My reaction was predictable. A character trait of engineers is they don’t like to be contradicted when they say how they are going to do something. They’ve usually discarded unworkable methods, carefully thought things through and have a confidence in their method because they can usually demonstrate its superiority. If you ever work with a really good engineer, don’t tell them what they can and can’t do. They just need the parameters and they’ll usually come up with the best solution to the problem. Ignore their opinion at your peril.
Naturally, I pretended I didn’t hear their remarks and rented a nice little electric ‘demolition hammer’ for $35 a day. The concrete flew, things were shaken off the shelf and I had a ball!
My wife is a gentle creature and eschewed the violence of my method for the hand one. She gave it up quickly in the face of her agonizingly slow progress with hammer, chisel and wrecking bar. Lest you think I am a wife abuser, let me say that the floor re-do was her idea and she declined the offer of using the hammer.
I thought about all this while admitting the patient late that night. There was still much wasted time even in this rare case of a quick 30 minute admit. Yet the usual frustrations surfaced: I had to re-write the patients medications twice: in the workup and on the Doctor’s order form to continue the patients current medications.
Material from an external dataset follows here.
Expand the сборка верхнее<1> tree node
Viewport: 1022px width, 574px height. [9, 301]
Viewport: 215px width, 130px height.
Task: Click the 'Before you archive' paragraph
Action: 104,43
This was a total of 3 people writing the same thing four times.
Lots of time wasted. More importantly, there is much talk these days about medical errors being the 8th leading cause of death in the US. Not a surprise to an engineer. There were four opportunities for a medication error to be propagated with the above patient. More if you count the transcription by the pharmacist.
These problems are well known in medicine. So is the solution. There have been conclusive studies in one of the most major medical journals (JAMA) that electronic ordering of medications cuts down on errors as much as 50%.
So where is my medical jack hammer? Where was my medical jack hammer in medical school? Why weren’t the medications already embedded into the electronic workup that I should have been doing? It should have merely required a quick check with the patients medication bottles or a quick talk with the patient without the laborious write out. Electronic medical records have been attempted for decades. For Pete’s sake, where is my jack hammer?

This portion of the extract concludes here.